For Albert and Charbonneau, the flower’s unusual qualities are part of the appeal. Saffron is a domesticated crocus cultivated primarily in Iran and the Mediterranean, so many farmers assume it’s unsuited to the cold Canadian climate. With the right soil and a few additional considerations, however, it can thrive. “Our climate is different than Europe or the rest of the world, so we decided to plant our bulbs thirty-seven centimetres deep. That makes a big difference, so we had no idea if they were going to come up through all that soil – and they did.” The deeper planting depth provides some protection against the coldest extremes, but Albert points out the saffron seems to enjoy a challenge. “Let it struggle, that’s what we find creates better, fuller pistils.”

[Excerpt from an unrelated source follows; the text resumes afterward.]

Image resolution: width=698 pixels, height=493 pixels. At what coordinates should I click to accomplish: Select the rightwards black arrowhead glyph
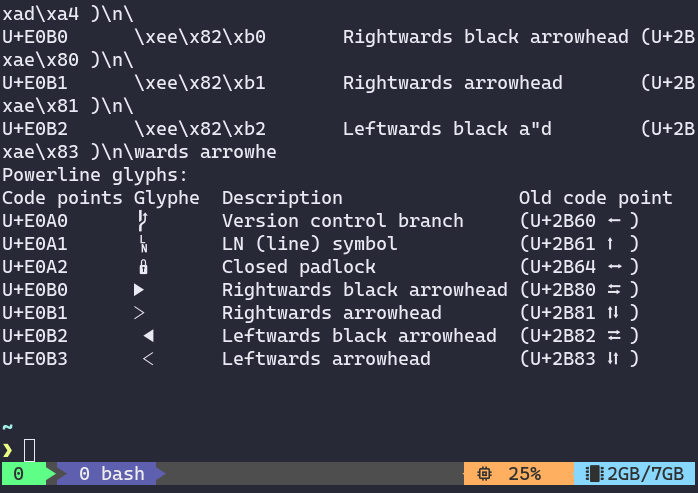pos(140,290)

Those pistils are the only part of the flower that’s harvested for culinary use, which goes some way to explain why saffron has earned the nickname “red gold.” 150,000 flowers are required to produce one kilogram of saffron, which is typically sold in quantities of one half-gram to two grams. That makes it something you’ll want to stop and savour carefully, but Albert is quick to point out the quantities needed for a recipe remain within reach. “It ends up being forty cents a plate if you use about twelve to fifteen pistils per group of four,” he says. “So it’s a myth that things are expensive when it’s a small container we don’t know how to use. Guys will think nothing of buying a two-four of beer for forty or fifty dollars, but there’s twenty-four portions.”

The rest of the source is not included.